A record amount of methamphetamine was recovered in Minnesota in 2016, doubling since 2015 and increasing more than 484 percent since 2009. Rural areas like the Iron Range feel the brunt of this epidemic.
As Faribault Police Chief Andy Bohlen said, the recent meth seizure rates are “off the charts.”
But as eye-popping as the numbers are, the impacts to communities are even more shocking. A drug problem tears at the fabric of people’s lives and a city’s perception.
Hundreds of children each year in St. Louis County alone are ripped away from their families because of drugs, placed in a foster care system that is currently bursting at the seams. People go to jail. People die.

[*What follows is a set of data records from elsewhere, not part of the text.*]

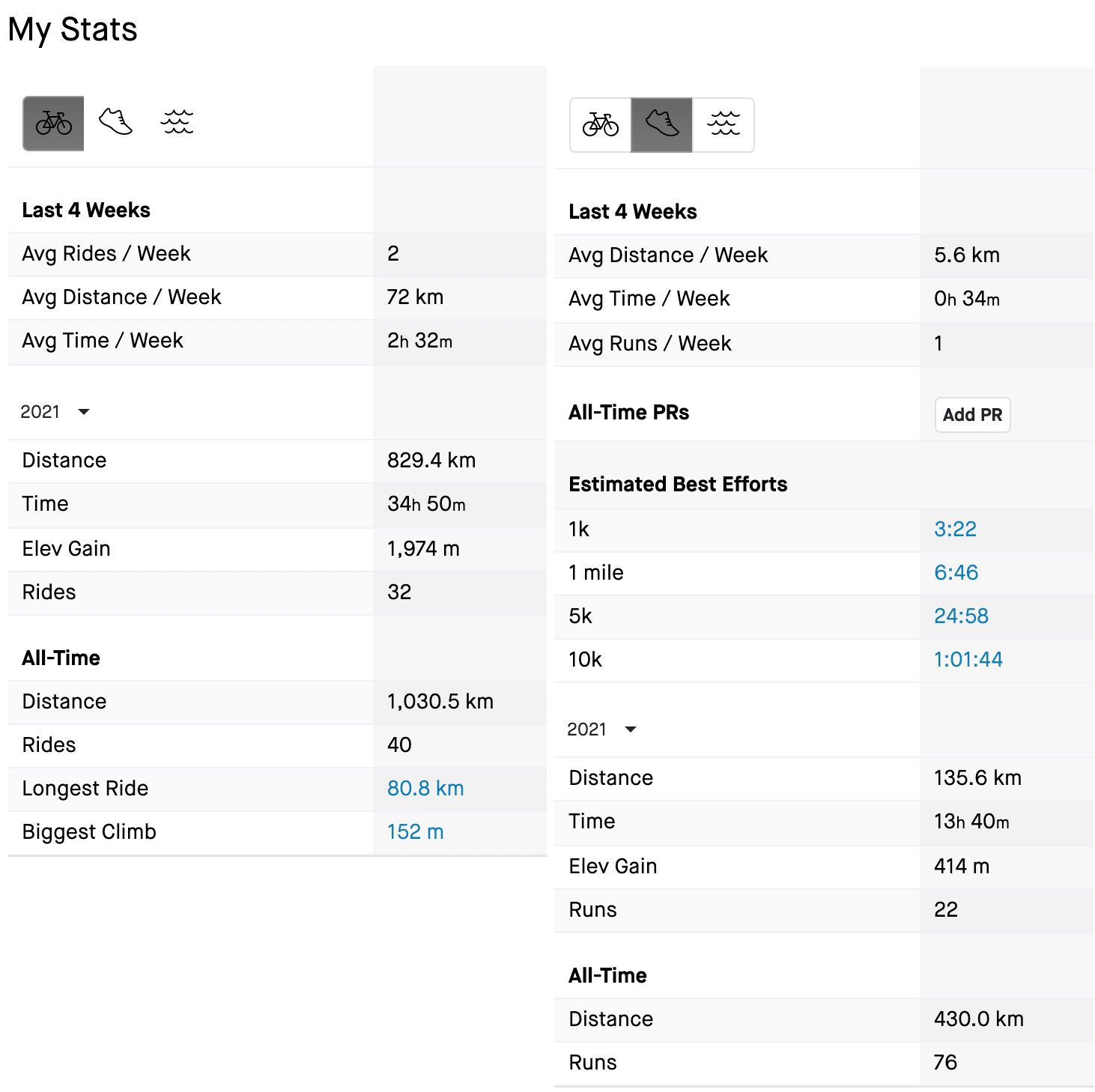This screenshot has height=1092, width=1095.
Task: Click the Estimated Best Efforts heading
Action: [x=678, y=485]
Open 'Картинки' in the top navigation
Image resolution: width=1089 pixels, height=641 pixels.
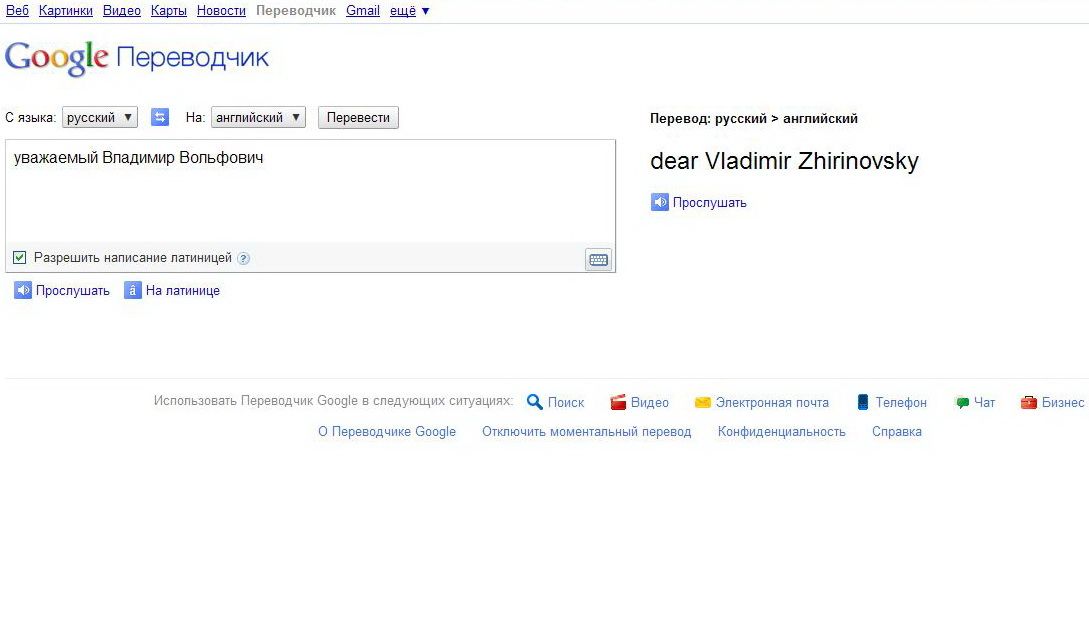coord(66,11)
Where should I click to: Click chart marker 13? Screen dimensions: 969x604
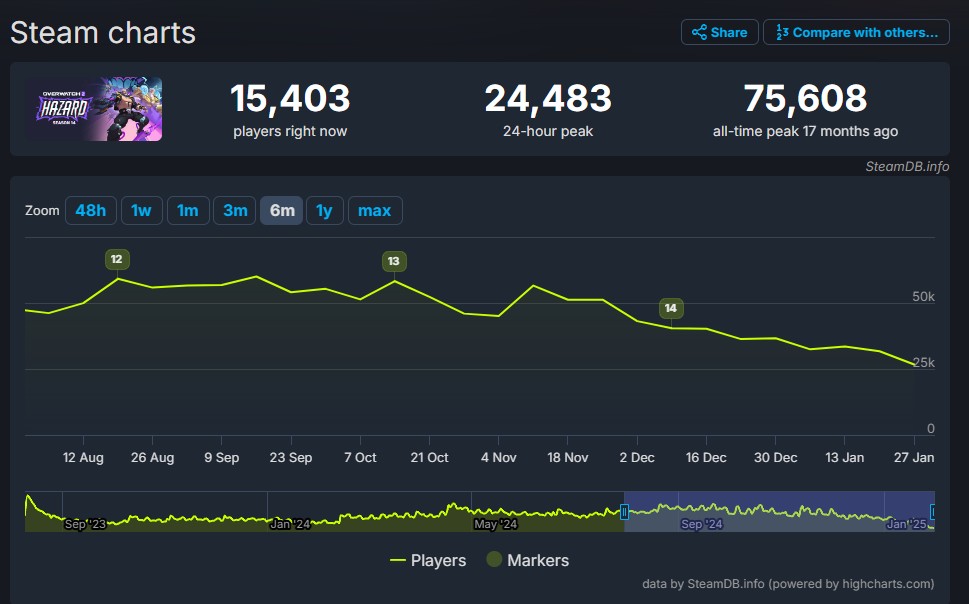coord(393,262)
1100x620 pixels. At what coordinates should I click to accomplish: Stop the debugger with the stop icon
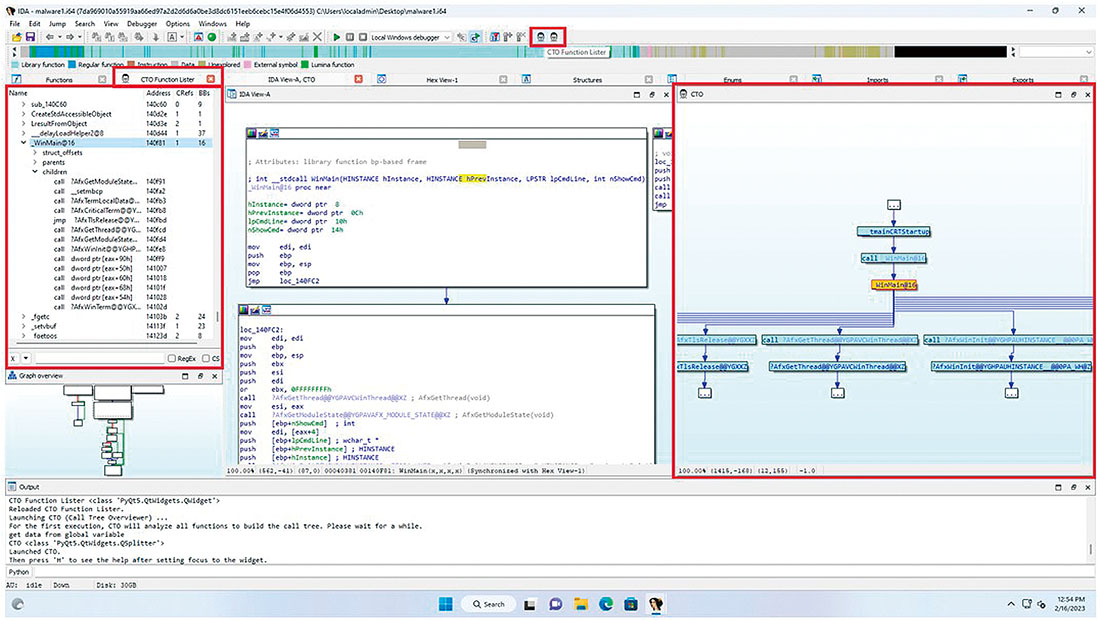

The Iron Range received an up-close and personal, high-profile look at the stakes involved in this off-the-charts issue last year. Jaysen Greenwood, 20, was murdered in May in a Hibbing apartment shared by three friends, all entangled in the ugly details of his death.
Court records describe a drug-fueled rage that led 19-year-old Dylan Gilbertson to kill his friend. He’s going to prison for more than 30 years, set to exit as middle-aged man. Sean Powers, also 19, will likely spend a few years in prison for his role and a juvenile female faces prison time if she breaks probation.
The lives of these four young people paid the cost of methamphetamine’s grip on a person’s psyche, a sad reality as one will never have the chance to fulfill his life dreams.
But as localized and tragic as their story is, it won’t be the first or last of its kind as state and local authorities try to get their hands around a socially destabilizing epidemic.
More people will commit senseless crimes, more will die from overdoses, more will go to prison and more children will bounce through an overloaded foster care system.